Die erreichte Aufzeichnungsdichte lag bei IBM 3490 bei 38.000 Bits per Inch mit Kassettenkapazitäten von 600 bzw. 1.200 Megabyte, bei 3490E wurden durch die doppelte Spurzahl 78.000 Bits per Inch erreicht mit Kassettenkapazitäten von 1.200 und 2.400 Megabyte.

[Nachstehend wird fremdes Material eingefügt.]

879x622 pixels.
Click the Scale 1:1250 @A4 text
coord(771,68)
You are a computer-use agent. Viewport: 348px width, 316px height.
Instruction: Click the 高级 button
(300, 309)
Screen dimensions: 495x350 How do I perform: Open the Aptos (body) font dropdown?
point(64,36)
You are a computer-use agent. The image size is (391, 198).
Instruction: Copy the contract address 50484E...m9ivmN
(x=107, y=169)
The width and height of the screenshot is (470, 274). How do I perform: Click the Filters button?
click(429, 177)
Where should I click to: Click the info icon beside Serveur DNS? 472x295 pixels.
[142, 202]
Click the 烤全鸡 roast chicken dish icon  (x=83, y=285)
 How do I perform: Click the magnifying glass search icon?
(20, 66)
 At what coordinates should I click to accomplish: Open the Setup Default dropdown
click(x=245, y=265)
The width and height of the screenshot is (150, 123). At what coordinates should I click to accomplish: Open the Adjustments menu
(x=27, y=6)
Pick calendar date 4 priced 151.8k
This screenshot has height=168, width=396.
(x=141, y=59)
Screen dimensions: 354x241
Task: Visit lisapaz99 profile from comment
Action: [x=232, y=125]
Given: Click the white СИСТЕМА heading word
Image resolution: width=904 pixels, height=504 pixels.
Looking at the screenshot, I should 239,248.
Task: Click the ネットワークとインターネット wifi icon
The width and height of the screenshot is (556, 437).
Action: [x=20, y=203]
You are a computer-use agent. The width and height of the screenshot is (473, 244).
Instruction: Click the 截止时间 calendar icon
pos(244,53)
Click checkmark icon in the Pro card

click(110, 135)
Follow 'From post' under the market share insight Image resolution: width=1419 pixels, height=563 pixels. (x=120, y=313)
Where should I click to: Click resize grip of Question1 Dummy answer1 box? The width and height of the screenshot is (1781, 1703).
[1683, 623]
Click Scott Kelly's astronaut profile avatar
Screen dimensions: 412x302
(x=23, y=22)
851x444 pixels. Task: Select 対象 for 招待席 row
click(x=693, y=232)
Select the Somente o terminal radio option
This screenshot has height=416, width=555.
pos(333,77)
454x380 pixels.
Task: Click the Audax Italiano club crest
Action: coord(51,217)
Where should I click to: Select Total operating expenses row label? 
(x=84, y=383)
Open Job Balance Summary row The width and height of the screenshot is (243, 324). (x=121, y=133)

1992: IBM kündigte nach einigen Jahren der Kooperation im Bandarchivbereich mit den Firmen Grau und Haushahn ein eigenes automatisches Magnetbandarchiv IBM 3495 für große Prozessoren an, die unter dem Betriebssystem MVS unterstützt waren. Bei einer Kassettenkapazität IBM 3490 von 2,4 Gigabyte konnten die Benutzer die Library-Kapazitäten von 13,5 auf 45,5 Terabyte ausbauen. Zum Vergleich: Der Massenspeicher von 1974 erlaubte maximal etwa 0,24 Terabyte.
Geringe Akzeptanz
Das damals verwendete Robotersystem der 3495 war tonnenschwer und wurde vom Markt bis auf wenige Kunden nicht sonderlich akzeptiert. Oft wurde an die IBM die Frage gerichtet, warum ein tonnenschwerer Roboter notwendig sei, um eine kleine 3490-Kassette zu transportieren.
1993: Etwa eineinhalb Jahre später kam dann das automatische Magnetbandarchiv IBM 3494 in wesentlich kompakterer Bauweise und mit einem adäquaten Robotersystem, das neben der MVS-Plattform auch AS/400- und RISC-6000-Systeme unterstützte.